Question

Let a hyperbola passes through the focus of the ellipse $16 x^2+25 y^2=400$. The transverse and conjugate axes of this hyperbola coincide with the major and minor axes of the given ellipse. The eccentricity of the hyperbola is reciprocal of that the ellipse.
Which one of the following statement is correct?
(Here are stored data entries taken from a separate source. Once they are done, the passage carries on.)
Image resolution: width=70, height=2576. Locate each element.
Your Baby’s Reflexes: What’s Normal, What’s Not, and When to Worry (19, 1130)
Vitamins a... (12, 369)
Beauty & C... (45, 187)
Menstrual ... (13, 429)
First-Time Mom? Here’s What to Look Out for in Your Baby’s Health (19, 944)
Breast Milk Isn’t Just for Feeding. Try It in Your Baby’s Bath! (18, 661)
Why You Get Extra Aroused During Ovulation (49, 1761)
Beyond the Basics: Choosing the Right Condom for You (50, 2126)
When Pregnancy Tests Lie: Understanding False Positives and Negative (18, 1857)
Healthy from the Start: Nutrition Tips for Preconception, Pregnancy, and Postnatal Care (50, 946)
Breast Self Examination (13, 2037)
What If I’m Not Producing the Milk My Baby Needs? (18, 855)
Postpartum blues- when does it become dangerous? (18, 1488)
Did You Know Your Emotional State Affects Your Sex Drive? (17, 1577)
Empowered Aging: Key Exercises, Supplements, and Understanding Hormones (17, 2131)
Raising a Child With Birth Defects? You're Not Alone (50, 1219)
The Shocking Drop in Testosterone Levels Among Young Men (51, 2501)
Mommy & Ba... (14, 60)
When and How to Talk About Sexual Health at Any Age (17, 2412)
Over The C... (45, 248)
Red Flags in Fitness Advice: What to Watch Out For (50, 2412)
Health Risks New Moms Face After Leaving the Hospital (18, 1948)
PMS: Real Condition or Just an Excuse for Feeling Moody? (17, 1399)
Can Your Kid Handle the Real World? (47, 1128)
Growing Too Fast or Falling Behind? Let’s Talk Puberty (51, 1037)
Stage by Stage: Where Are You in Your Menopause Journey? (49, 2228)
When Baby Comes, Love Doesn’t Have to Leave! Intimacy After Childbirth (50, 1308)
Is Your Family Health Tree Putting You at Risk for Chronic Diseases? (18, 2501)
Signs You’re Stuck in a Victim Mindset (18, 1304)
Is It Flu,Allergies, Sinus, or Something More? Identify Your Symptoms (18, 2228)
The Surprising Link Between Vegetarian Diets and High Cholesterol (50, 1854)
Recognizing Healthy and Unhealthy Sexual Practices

• A. Vertices of hyperbola are $( \pm 3,0)$.
• B. Distance between foci of hyperbola is 6 .
• C. Equation of directrices of hyperbola are $x= \pm \frac{5}{9}$.
• D. None

Answer 1

Answer: (A)

For the given ellipse, $\frac{ x ^2}{25}+\frac{ y ^2}{16}=1, e =\sqrt{1-\frac{16}{25}}=\frac{3}{5}$.
So, eccentricity of hyperbola $=\frac{5}{3}$.
Let the hyperbola be, $\frac{ x ^2}{ A ^2}-\frac{ y ^2}{ B ^2}=1 \ldots$ (1)
Then, $B^2=A^2\left(\frac{25}{9}-1\right)=\frac{16}{9} A^2$. Also, foci of ellipse are $( \pm 3,0)$.
As, hyperbola passes through $( \pm 3,0)$. So, $\frac{9}{A^2}=1 \Rightarrow A^2=9, B^2=16$
$\Rightarrow$ Equation of hyperbola is $\frac{x^2}{9}-\frac{y^2}{16}=1$
Vertices of hyperbola are $( \pm 3,0) \Rightarrow( A )$ is correct.
Focal length of hyperbola $=10 \Rightarrow( B )$ is incorrect.
Equation of directrices of hyperbola are $x= \pm \frac{9}{5} . \Rightarrow(C)$ is incorrect.